REQUIRED TASK »
Copy the material below word for word, from the line containing "This screenshot has width=627, height=1254." through the end of the material, including both ends, and leave out the pictures.

Interface element records:
##########

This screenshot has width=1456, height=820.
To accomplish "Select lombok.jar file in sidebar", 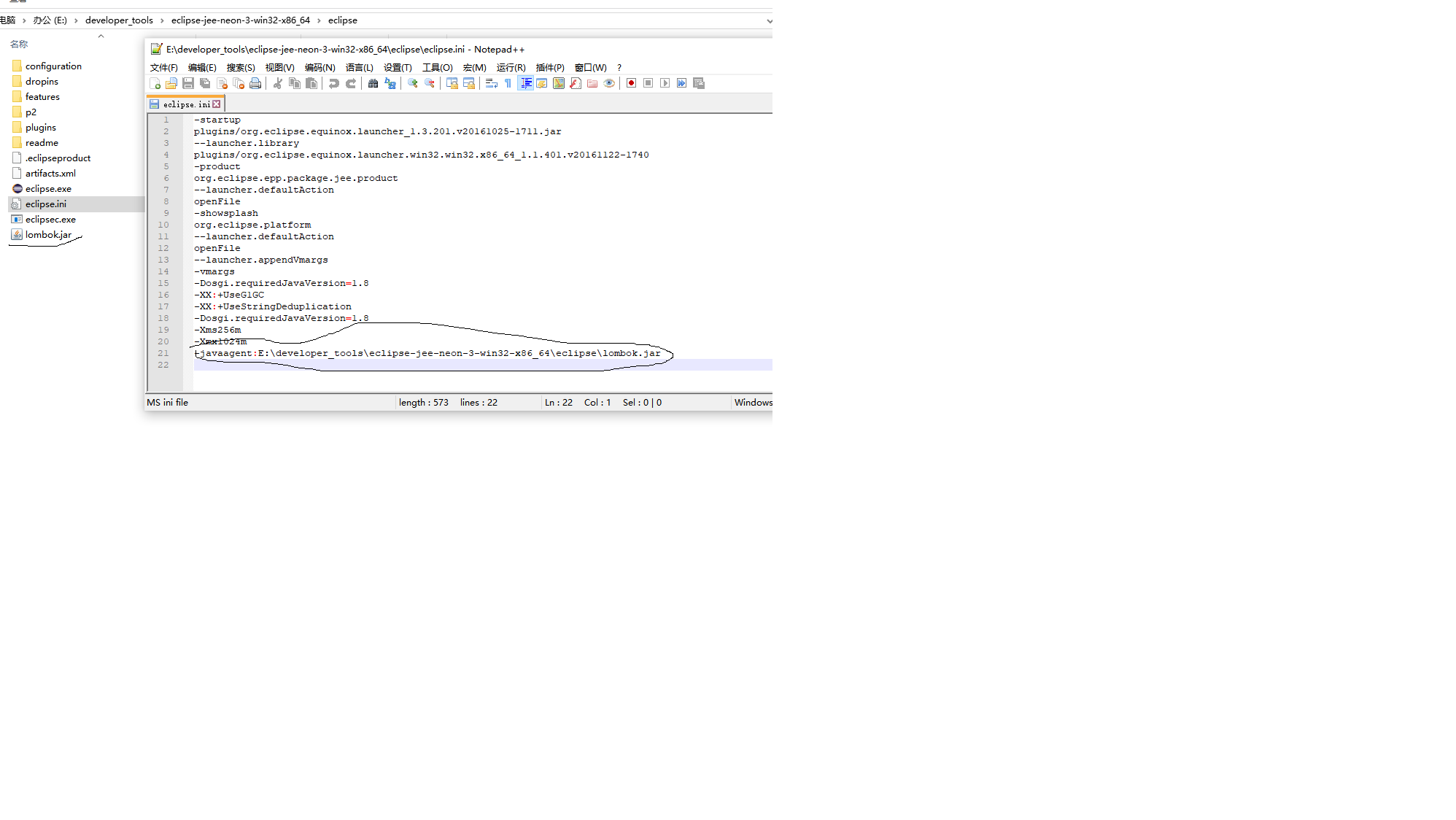I will click(x=48, y=234).
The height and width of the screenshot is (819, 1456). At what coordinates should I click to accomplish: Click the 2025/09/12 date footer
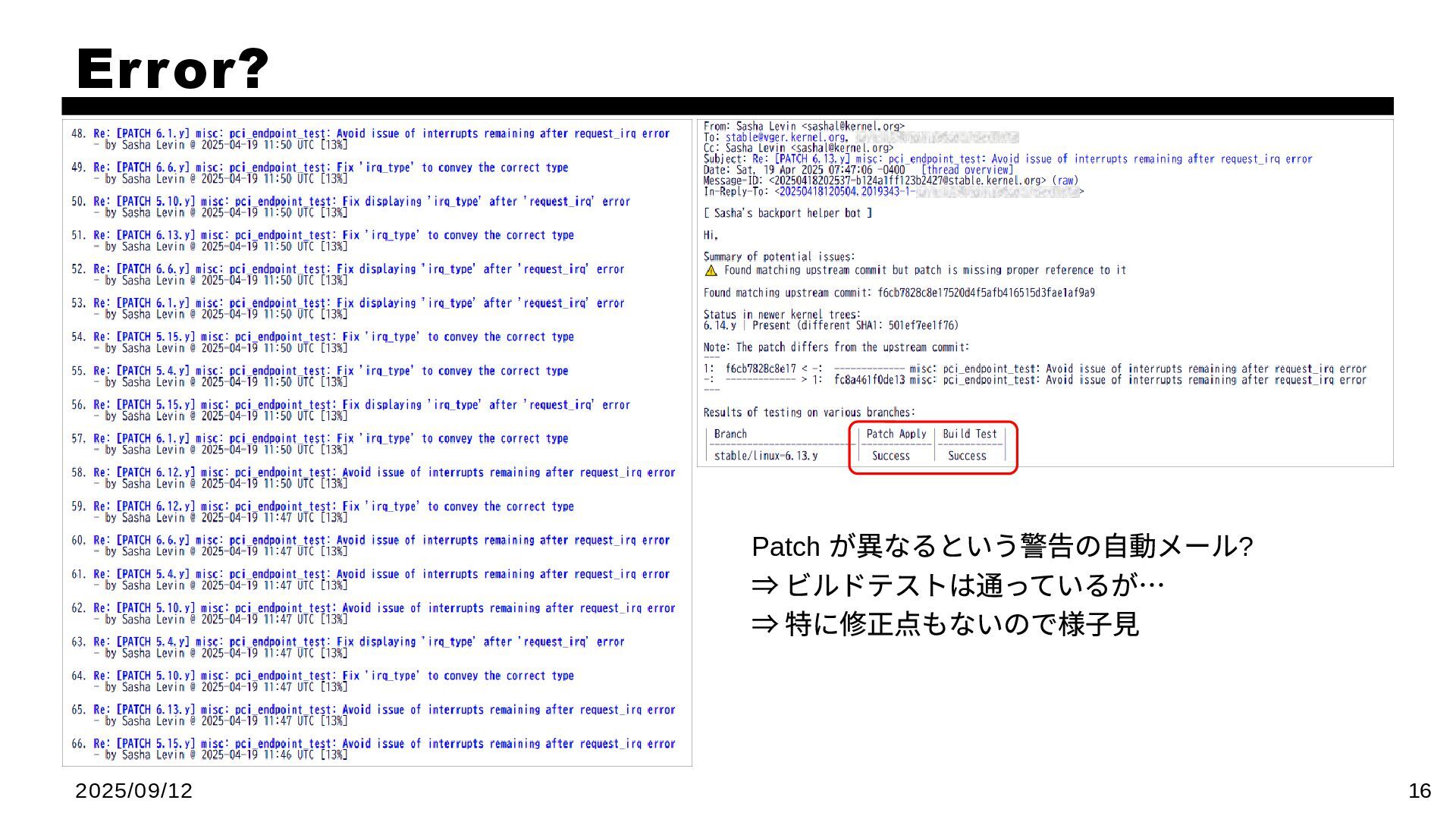coord(134,791)
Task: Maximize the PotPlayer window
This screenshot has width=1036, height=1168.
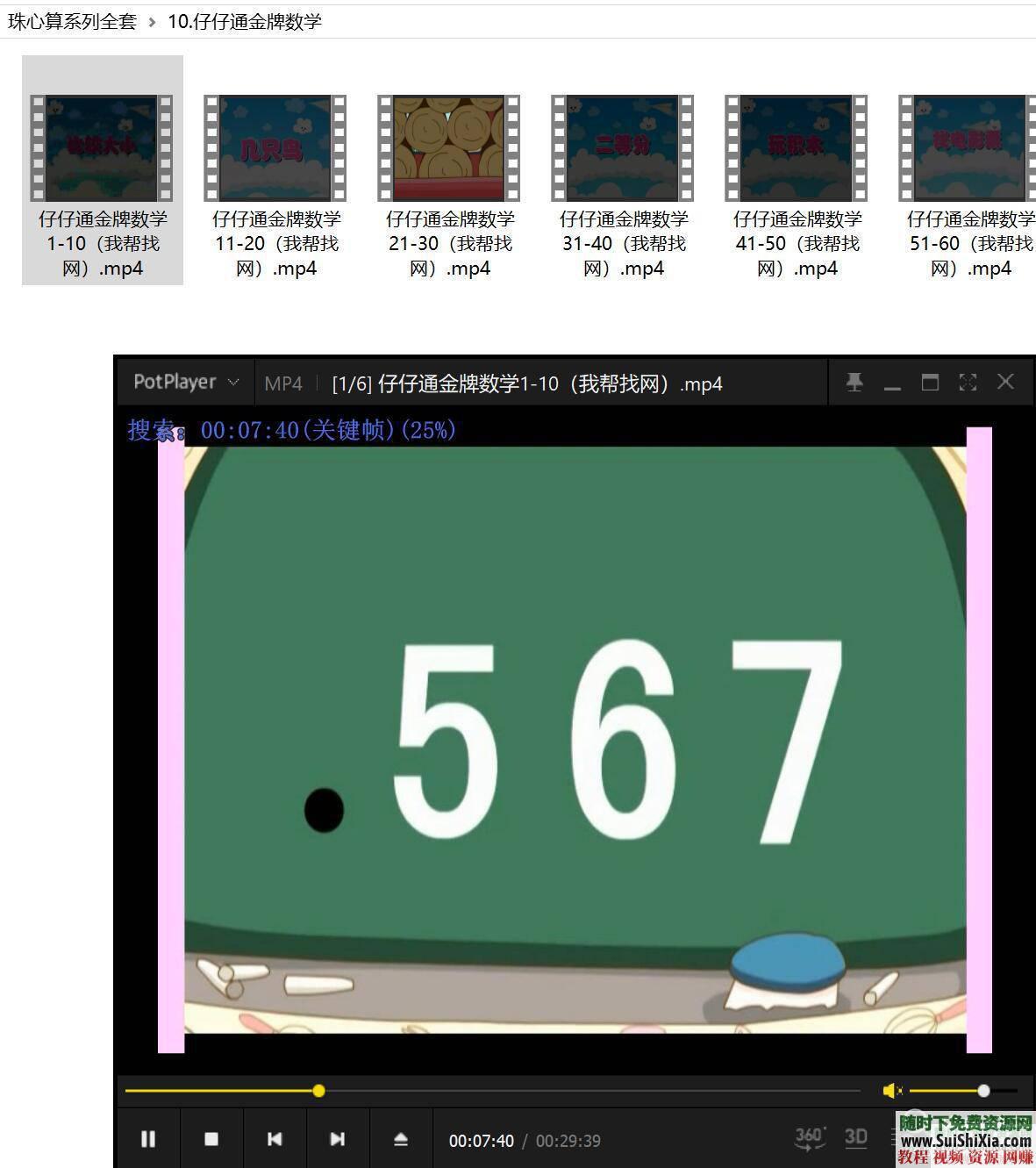Action: coord(930,383)
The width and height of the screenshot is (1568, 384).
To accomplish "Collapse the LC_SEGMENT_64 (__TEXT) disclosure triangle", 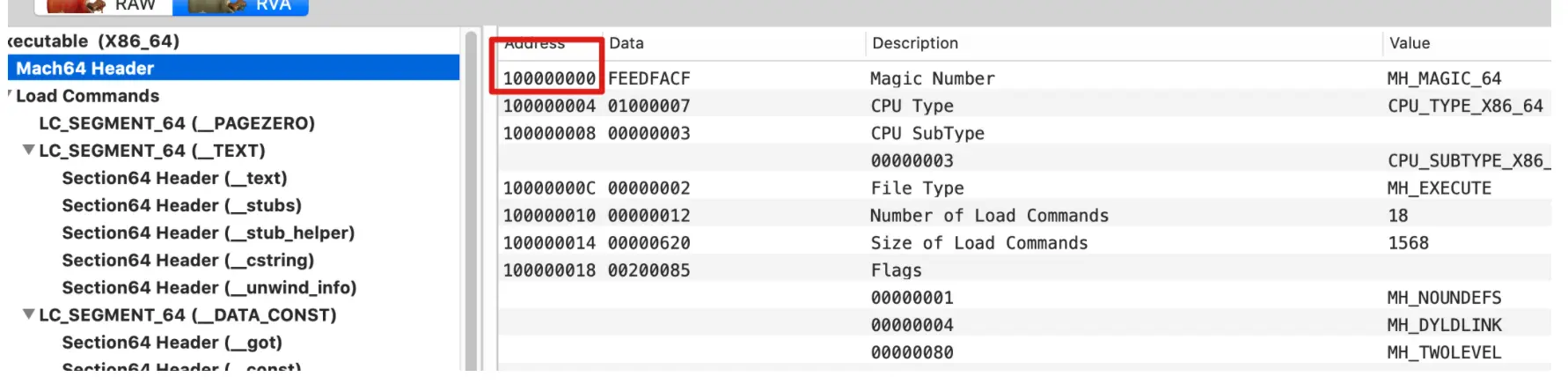I will coord(29,151).
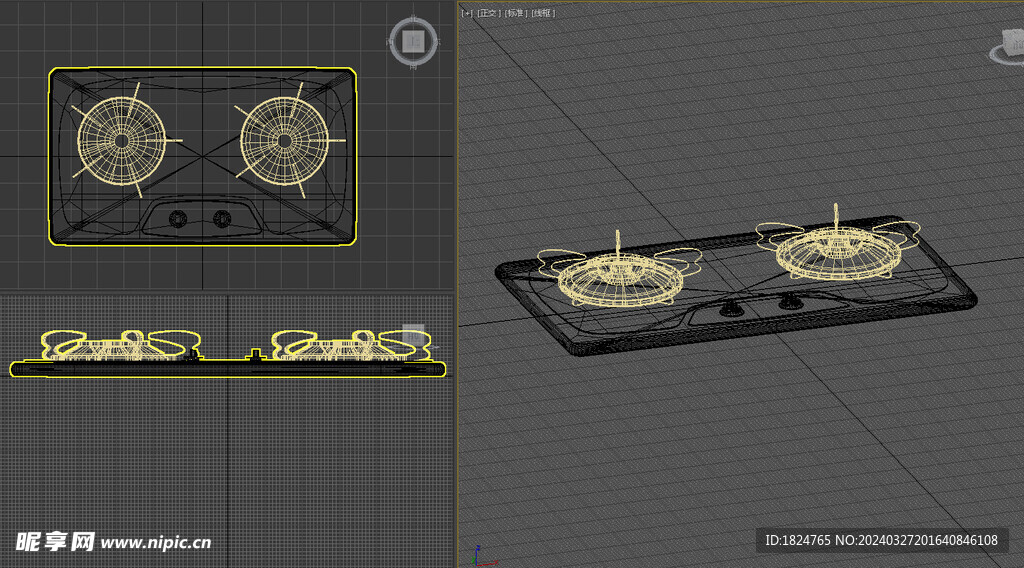Viewport: 1024px width, 568px height.
Task: Click the ViewCube in the perspective viewport
Action: pos(1010,45)
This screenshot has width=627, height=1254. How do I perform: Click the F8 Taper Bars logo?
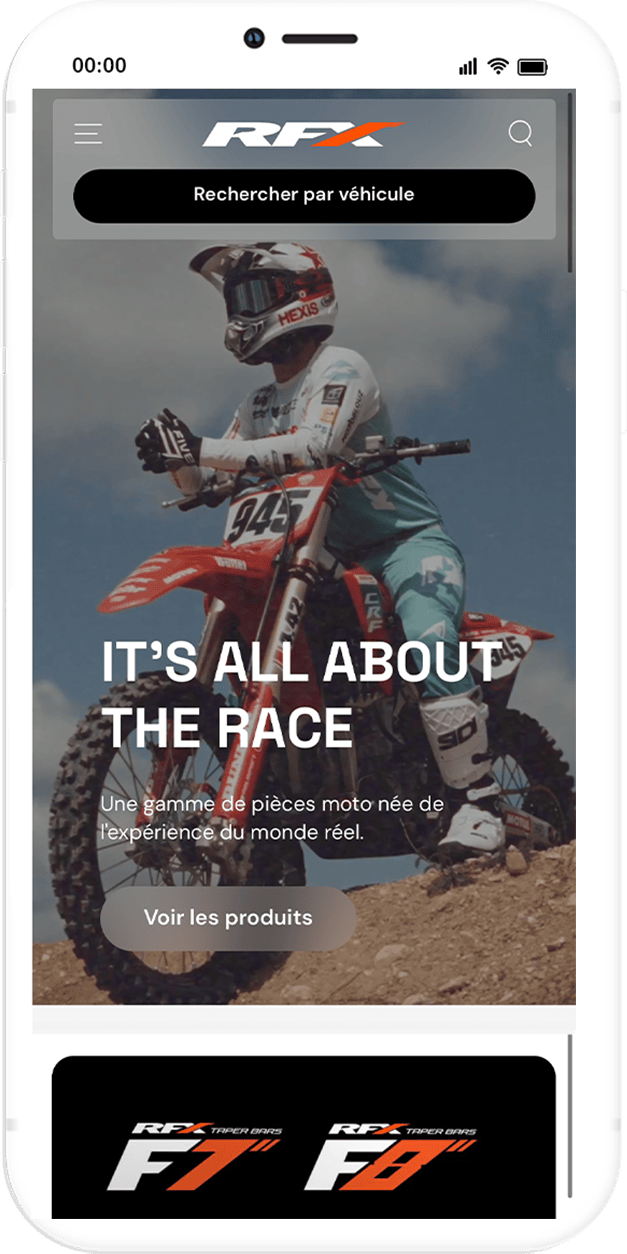point(392,1157)
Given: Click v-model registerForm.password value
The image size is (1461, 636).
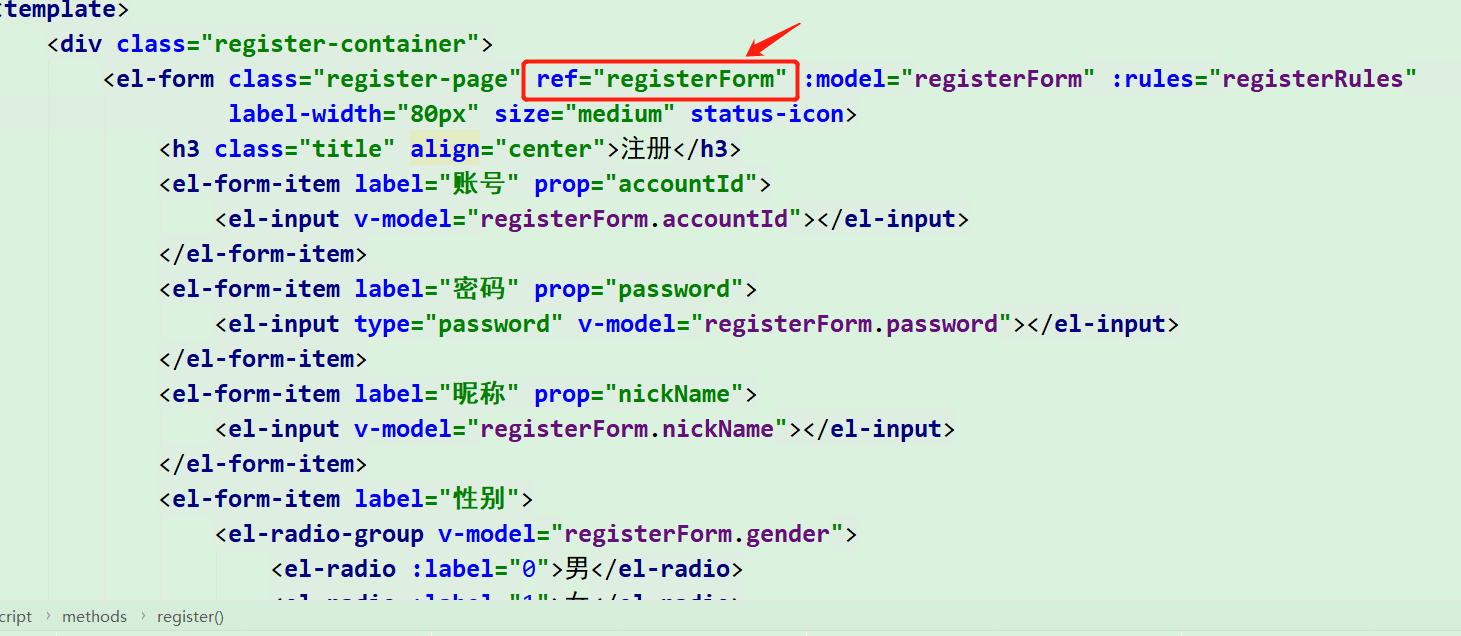Looking at the screenshot, I should (x=851, y=324).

##########

RESPONSE TO THE TASK »
This screenshot has width=627, height=1254. How do I perform: Click the F8 Taper Bars logo?
point(392,1157)
Given: Click v-model registerForm.password value
The image size is (1461, 636).
Looking at the screenshot, I should (x=851, y=324).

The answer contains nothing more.